Many cancer registries do not capture recurrence; thus, outcome studies have often relied on time-intensive and costly manual chart reviews. Our goal was to build an effective and efficient method to reduce the numbers of chart reviews when identifying subsequent breast cancer (BC) using pathology and electronic health records. We evaluated our methods in an independent sample.
We developed methods for identifying subsequent BC (recurrence or second primary) using a cohort of 17,245 women diagnosed with early-stage BC from 2 health plans. We used a combination of information from pathology report reviews and an automated data algorithm to identify subsequent BC (for those lesions without pathologic confirmation). Test characteristics were determined for a developmental (N=175) and test (N=500) set.

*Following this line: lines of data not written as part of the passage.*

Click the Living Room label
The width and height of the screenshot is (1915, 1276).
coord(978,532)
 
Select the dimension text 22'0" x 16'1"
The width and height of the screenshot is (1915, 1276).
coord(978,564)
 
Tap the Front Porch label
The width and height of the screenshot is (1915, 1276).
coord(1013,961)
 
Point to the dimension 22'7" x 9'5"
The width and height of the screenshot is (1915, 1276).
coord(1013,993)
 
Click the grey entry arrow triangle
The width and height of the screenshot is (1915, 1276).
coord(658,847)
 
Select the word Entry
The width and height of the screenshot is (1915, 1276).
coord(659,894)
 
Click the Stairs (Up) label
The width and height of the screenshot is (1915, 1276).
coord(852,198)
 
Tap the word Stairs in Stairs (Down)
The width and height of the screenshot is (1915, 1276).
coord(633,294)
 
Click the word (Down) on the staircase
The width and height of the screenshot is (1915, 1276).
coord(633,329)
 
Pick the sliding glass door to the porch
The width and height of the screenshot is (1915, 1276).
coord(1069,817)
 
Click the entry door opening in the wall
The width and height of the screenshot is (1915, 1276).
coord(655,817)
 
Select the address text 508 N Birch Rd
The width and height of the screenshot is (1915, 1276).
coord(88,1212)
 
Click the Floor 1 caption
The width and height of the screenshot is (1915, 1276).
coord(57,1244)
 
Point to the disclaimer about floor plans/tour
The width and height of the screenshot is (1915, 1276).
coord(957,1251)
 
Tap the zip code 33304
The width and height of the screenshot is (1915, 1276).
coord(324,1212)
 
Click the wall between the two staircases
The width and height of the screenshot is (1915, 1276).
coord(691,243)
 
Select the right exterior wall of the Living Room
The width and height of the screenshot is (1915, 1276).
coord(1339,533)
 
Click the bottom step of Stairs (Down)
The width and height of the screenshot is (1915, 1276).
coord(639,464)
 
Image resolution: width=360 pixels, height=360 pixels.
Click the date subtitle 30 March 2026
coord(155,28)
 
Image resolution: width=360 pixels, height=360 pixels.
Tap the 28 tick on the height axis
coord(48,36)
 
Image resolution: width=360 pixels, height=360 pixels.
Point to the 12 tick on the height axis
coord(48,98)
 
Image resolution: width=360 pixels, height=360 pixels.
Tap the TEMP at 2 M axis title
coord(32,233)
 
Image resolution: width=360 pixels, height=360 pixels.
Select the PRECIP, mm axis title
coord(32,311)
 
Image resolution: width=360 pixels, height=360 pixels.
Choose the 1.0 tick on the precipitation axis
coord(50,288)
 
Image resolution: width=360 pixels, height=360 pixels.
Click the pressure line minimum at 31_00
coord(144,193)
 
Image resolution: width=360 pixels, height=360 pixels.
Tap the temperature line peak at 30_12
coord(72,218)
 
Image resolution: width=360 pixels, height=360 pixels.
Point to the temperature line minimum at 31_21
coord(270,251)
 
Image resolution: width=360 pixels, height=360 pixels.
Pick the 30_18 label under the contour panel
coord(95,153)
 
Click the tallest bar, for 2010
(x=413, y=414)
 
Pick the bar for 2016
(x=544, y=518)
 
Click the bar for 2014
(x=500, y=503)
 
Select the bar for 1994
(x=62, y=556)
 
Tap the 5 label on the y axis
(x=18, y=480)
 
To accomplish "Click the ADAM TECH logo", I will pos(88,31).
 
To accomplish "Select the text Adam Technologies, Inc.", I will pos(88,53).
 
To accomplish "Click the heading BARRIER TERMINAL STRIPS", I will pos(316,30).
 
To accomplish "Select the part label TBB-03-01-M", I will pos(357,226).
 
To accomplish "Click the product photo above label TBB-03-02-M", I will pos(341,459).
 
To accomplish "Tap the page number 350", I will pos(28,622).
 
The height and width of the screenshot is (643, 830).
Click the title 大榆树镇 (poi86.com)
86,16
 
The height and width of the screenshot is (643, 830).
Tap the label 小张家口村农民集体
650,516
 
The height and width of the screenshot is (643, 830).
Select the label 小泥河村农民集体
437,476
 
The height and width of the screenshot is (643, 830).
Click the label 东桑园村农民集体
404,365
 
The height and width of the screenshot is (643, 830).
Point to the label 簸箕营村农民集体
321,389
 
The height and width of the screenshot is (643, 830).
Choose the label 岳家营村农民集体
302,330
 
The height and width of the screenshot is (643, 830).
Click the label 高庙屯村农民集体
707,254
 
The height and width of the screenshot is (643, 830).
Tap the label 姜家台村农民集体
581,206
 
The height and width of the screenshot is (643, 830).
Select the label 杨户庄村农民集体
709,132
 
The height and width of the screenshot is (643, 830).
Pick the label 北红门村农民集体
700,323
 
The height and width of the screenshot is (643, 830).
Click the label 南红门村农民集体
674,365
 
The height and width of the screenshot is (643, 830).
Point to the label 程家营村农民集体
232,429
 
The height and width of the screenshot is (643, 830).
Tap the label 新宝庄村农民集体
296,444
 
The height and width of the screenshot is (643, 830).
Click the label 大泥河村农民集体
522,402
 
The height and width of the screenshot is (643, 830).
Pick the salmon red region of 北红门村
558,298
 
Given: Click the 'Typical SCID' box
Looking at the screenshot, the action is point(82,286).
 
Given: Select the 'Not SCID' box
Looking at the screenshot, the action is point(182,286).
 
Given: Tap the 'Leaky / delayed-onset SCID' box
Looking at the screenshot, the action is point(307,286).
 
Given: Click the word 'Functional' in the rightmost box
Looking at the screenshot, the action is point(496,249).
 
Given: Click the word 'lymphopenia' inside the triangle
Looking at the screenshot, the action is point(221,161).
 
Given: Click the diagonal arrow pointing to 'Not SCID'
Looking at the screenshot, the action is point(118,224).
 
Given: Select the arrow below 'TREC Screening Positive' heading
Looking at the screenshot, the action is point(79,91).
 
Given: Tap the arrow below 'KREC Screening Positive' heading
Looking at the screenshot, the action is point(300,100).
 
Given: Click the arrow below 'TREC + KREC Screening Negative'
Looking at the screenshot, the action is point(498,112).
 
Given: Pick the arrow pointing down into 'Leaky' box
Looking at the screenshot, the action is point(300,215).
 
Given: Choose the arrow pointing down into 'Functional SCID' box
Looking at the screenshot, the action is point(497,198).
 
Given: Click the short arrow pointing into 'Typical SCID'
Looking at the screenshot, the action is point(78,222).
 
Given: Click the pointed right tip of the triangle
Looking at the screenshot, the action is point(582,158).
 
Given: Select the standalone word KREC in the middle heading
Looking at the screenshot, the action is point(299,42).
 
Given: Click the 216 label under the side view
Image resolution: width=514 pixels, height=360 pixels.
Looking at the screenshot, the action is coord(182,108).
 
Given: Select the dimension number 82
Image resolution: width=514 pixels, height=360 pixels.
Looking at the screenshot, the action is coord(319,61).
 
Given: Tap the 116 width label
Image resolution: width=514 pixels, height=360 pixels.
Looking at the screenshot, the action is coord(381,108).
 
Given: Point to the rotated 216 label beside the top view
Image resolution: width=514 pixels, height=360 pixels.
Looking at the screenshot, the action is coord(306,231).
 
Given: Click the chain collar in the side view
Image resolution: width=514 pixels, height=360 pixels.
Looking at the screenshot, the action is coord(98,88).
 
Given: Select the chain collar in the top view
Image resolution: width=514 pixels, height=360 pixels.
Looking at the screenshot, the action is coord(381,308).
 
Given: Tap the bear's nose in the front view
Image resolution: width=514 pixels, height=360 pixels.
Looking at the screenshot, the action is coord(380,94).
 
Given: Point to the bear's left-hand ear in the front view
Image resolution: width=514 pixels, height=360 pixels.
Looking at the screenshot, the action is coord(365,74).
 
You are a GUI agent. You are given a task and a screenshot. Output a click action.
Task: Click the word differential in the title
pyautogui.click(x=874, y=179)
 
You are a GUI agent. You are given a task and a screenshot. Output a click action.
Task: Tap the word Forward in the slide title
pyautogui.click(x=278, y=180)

Sensitivity and specificity of our hybrid approach were robust [96.7% (87.6%-99.4%) and 92.1% (85.1%-96.1%), respectively] in the developmental set. In the test set, the sensitivity, specificity, and negative predictive value were also high [96.9% (88.4%-99.5%), 92.4% (89.4%-94.6%), and 99.5% (98.0%-99.0%), respectively]. The positive predictive value was lower (65.6%, 55.2%-74.8%). Chart review was required for 10.9% of the 17,245 women; 2946 (17.0%) women developed subsequent BC over a 14-year period. The date of subsequent BC identified by the algorithm was concordant with full chart reviews.
We developed an efficient and effective hybrid approach that decreased the number of charts needed to be manually reviewed by approximately 90%, to determine subsequent BC occurrence and disease-free survival time.